A broken friendship…….

They always say that finding a true friend is like finding a precious gem.  It is for keeps. To be valued. To be appreciated.  To have a shoulder to cry and lean on in times of sorrow, difficulties and testing. To be there to cheer on and celebrate in all triumphs, victories and joy. But what if friends suddenly turned back on you and live a life without you?

There will always come a time when people who have been in your life for years simply no longer have a place. They say it is a passage of time. Over the years people come and go. As fast as the technology changes we  also change, we grow apart and sometimes some of us still opt to  stay, maybe because neither one of us know how to say goodbye. Or just to say we are still friends.

I have layers, like an onion.  The one who knows me best,  have been there with me  through thick and thin.  Just like a precious stone or metals that have to dig the inner core of the earth thousand times just to get it. Have to clean, purifies and works on to see the glimpse of the beauty of it.

I am not a people person.  I don’t have a huge set of friends.  Most of them are just mere acquaintances and common friends. Those who really know me from inside and out are just few. They are limited. And it sad to accept that those limited few, those whom you trusted and cared for will leave you for someone have much more than you.

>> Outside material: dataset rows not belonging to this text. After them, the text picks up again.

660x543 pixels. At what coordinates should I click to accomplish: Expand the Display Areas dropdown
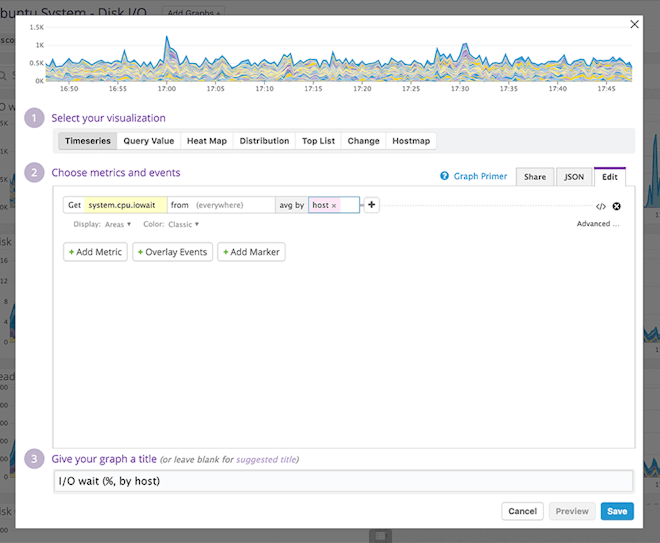tap(118, 224)
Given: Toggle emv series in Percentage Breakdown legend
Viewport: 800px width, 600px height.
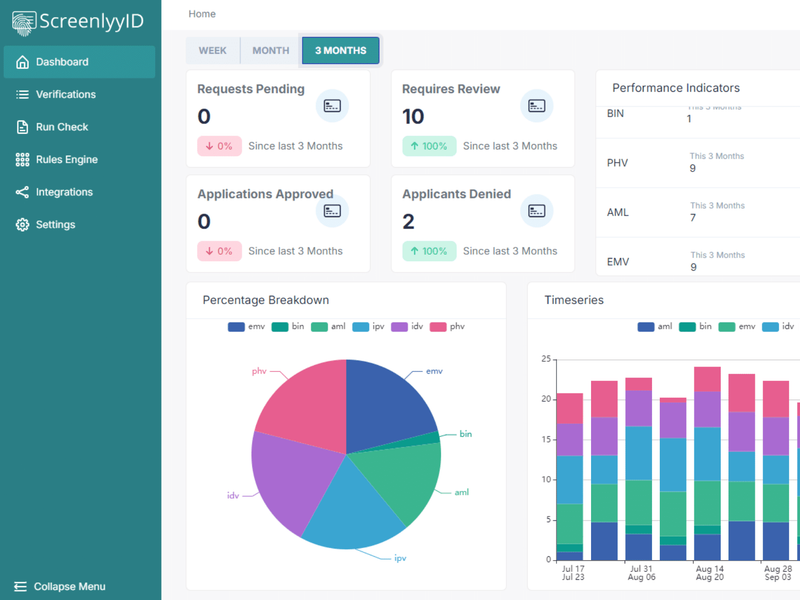Looking at the screenshot, I should pos(245,327).
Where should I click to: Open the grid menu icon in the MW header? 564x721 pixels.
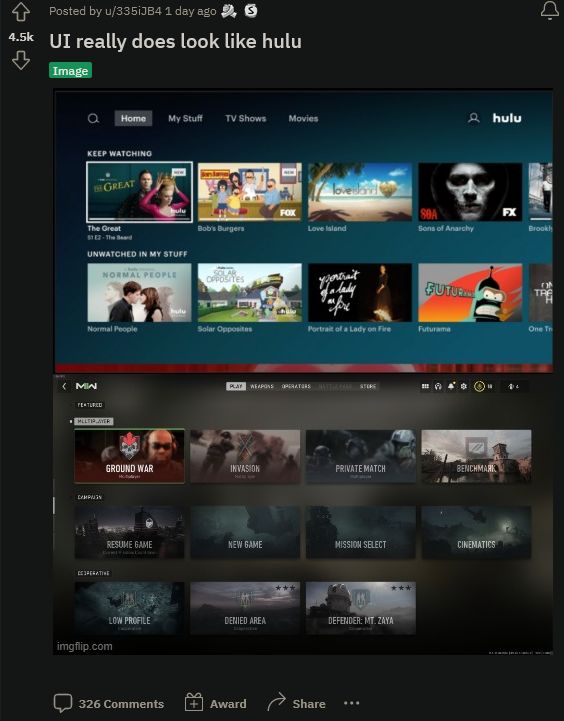425,386
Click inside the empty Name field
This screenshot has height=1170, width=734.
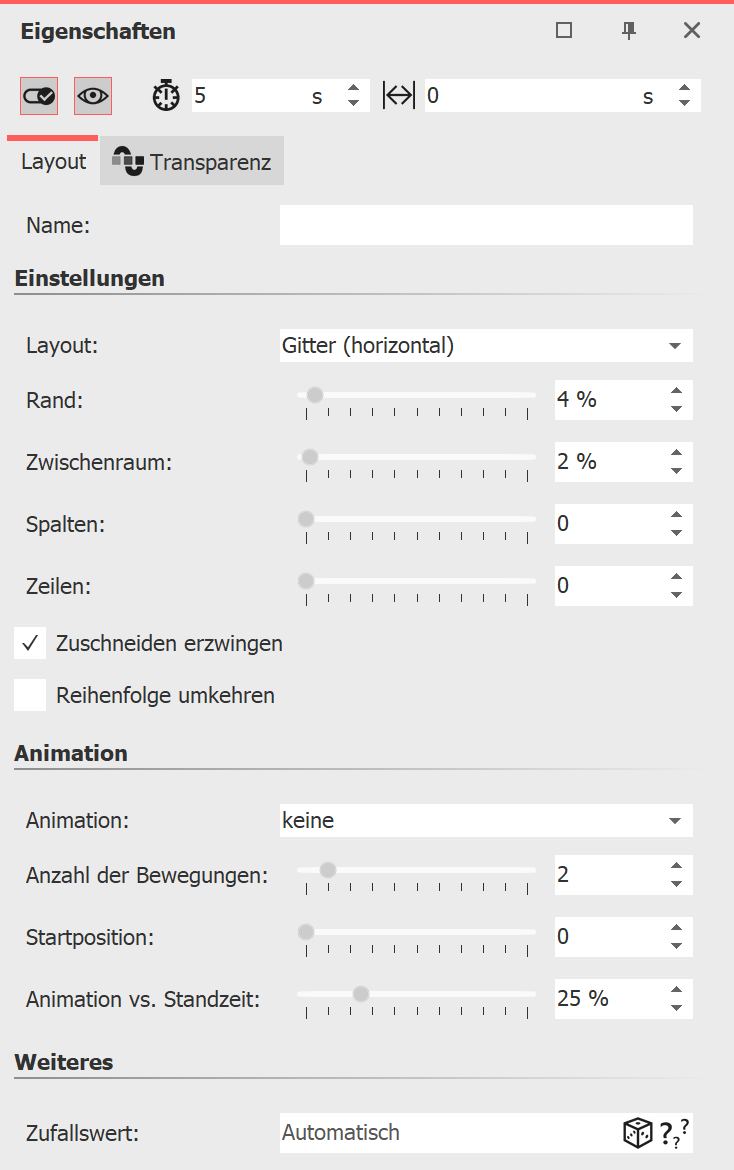[x=486, y=225]
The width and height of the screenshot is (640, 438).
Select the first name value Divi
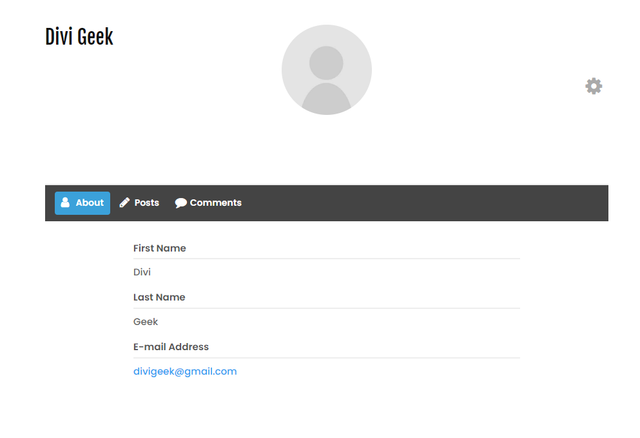click(142, 272)
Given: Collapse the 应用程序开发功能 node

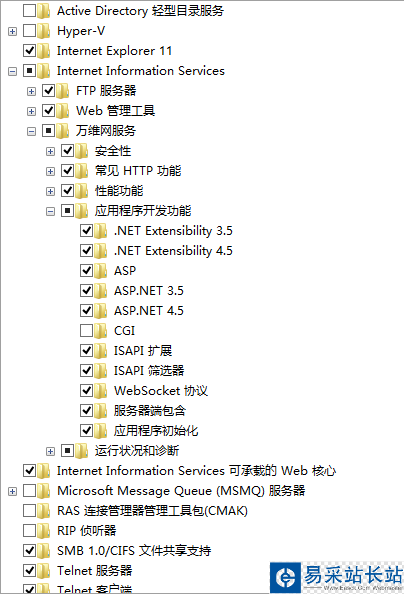Looking at the screenshot, I should tap(50, 211).
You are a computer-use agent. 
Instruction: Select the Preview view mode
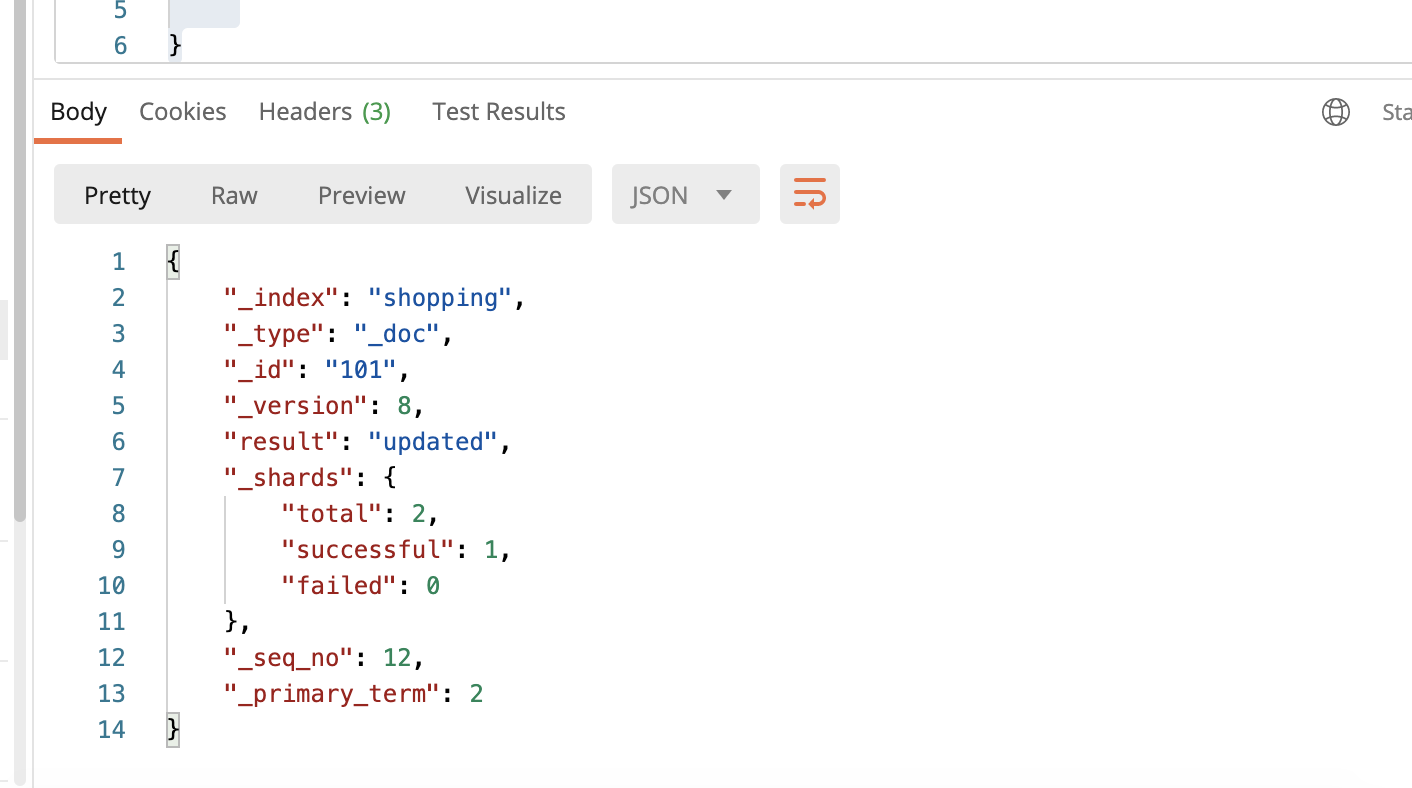(x=361, y=195)
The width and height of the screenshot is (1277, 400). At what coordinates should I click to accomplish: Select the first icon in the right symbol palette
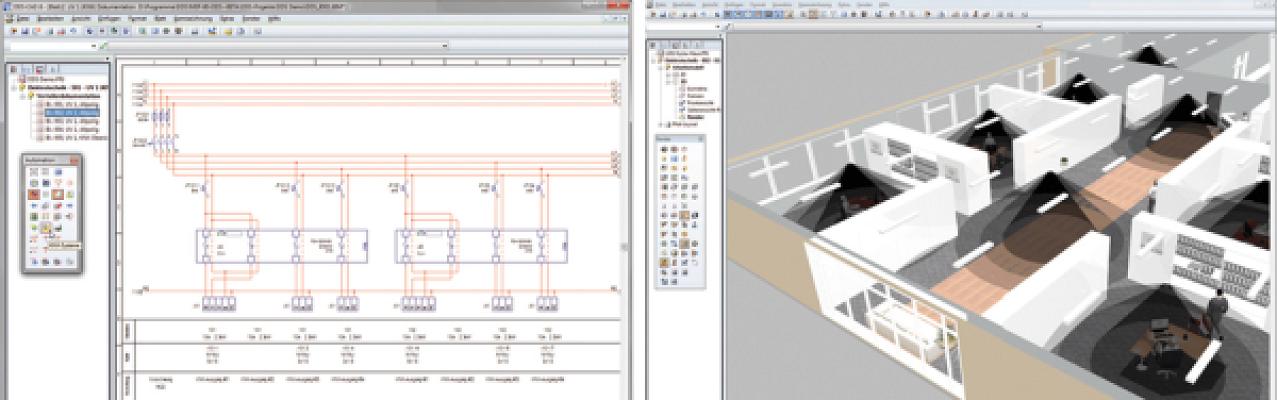point(666,149)
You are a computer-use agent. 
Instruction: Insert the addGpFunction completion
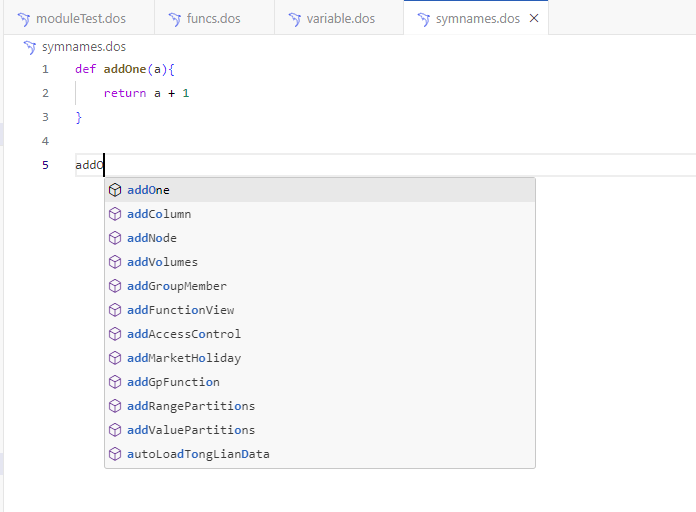(173, 382)
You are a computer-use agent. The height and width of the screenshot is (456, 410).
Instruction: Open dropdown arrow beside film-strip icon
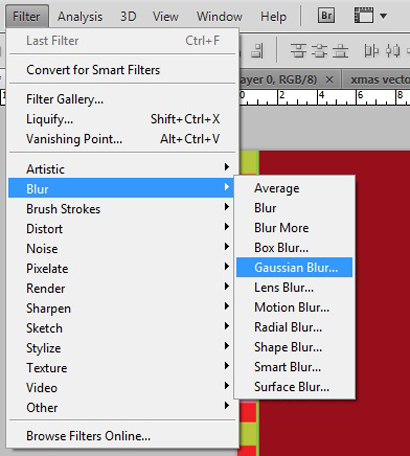[383, 16]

That's sad, sometimes friends, no matter how much we love them, no matter how much we care for them and will do anything for them, even risking our own lives for them , aren’t meant to be forever they will still find someone better than you. It is hard to accept sometimes. I still cling on.  I want to remember the good times we have since the times we became friends.  I want to remember the person who, at the time in my life was a gift to me.  I want to remember the good qualities when they are harder to see now. I want to hold on the times that we are seemed inseparable. It is hard to let go.  It is hard to accept change when it is no longer for the better.

It's hard to hold on to the friendship that is not working anymore. It is hard to pretend that nothing change, that everything will be back to normal in due course. It is frustrating. Because even though how hard you try to patch things up the brokenness' still there. Even the wound once healed will leave a scar.

But I know and I believe it will be for our best.  Maybe it means this person is drifting out in my life so that someone much better can drift in.  It's hard to accept change yet change is necessary for us to move forward.  

Life goes on, old friends may still be there or leaves you and along the way you will find new friends.  We don’t know what the future might hold.  Only God knows. But what's more important is that you give your best shot, you give it all. No regrets.

Still the memories will lives on, the good times, the fights, the frustration and sweet and sour taste of friendship – all of it. Because without those people, I wouldn’t be the person I am today.  We may not be friends anymore but I wish you well.  Keep in mind you will always be in prayers, and somewhere along the road as our path will meet again I still be grateful that once in my life I have you as my friend. Our friendship may turn sour but what is important are the lessons well learned.